**Exercise prompt:** Starting at the line that contains "Orlando Baumel (48, 388)", return every line down to the end of the records below, exactly as written.

**Records from a data collection:**
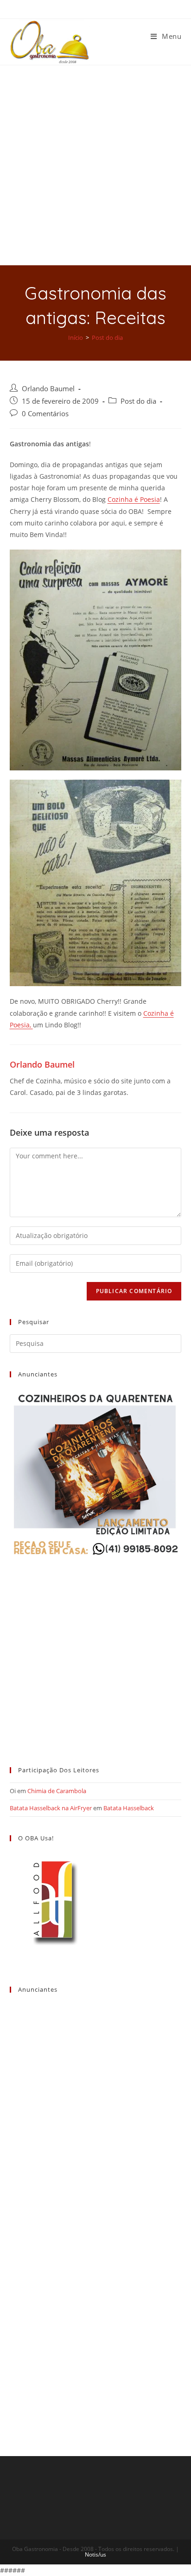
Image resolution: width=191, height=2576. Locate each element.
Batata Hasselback (128, 1808)
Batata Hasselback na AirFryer (51, 1808)
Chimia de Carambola (56, 1791)
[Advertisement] (95, 165)
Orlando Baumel (48, 388)
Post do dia (138, 401)
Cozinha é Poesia (134, 499)
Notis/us (95, 2554)
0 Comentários (45, 413)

**Exercise result:**
Orlando Baumel (48, 388)
Post do dia (138, 401)
Cozinha é Poesia (134, 499)
Notis/us (95, 2554)
0 Comentários (45, 413)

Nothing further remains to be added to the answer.